The first bytes of every B+Tree page are:
byte[0]: page type (PageTypeInternal = 1,PageTypeLeaf = 2)byte[1]: flags (PageFlagDeltaKeys = 0x01means keys are delta-encoded)u16le[2..3]: cell countu32le[4..7]:- internal pages:
rightChild(page id) - leaf pages:
nextLeaf(page id, 0 if none)
Leaf pages¶
Leaf pages store sorted (key, value) cells and link to the next leaf to support forward range scans.
Each cell is encoded as:
key: varint- if
PageFlagDeltaKeysis set, this is stored as the delta from the previous key on the page control: varint- low bit:
1means “value is stored in an overflow chain” - remaining bits:
- if inline: value length (bytes)
- if overflow: overflow root page id (
uint32)
value bytes: present only for inline values
Inline values are capped (see MaxLeafInlineValueBytes and maxInlineValue()), and large values are stored in an overflow chain.
Internal pages¶
Internal pages store separator keys and child pointers, plus a rightChild pointer.
Each cell is encoded as:
key: varint (optionally delta-encoded)child: varint (uint32page id)
There are count (key, child) pairs plus a final rightChild pointer.
Overflow values¶
If a value is too large to store inline in a leaf, it is written to an overflow chain and the leaf cell stores only the overflow root page id.

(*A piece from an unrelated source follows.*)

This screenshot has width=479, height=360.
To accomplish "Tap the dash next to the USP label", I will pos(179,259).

When reading, the B+Tree materializes the full value by reading the overflow chain and returning the concatenated bytes.
Cursors and scans¶
Leaf pages are linked, so cursors can:
- seek to a key and iterate forward
- iterate backward by re-seeking the predecessor key when needed
- perform range scans across leaf boundaries
Where it’s used¶
- Tables: key is the rowid, value is the encoded row.
- Trigram postings: key is the packed trigram token; value is the delta-encoded postings blob.
- Comparable secondary-index encodings: implemented in
record/key.rsand consumed by later relational slices.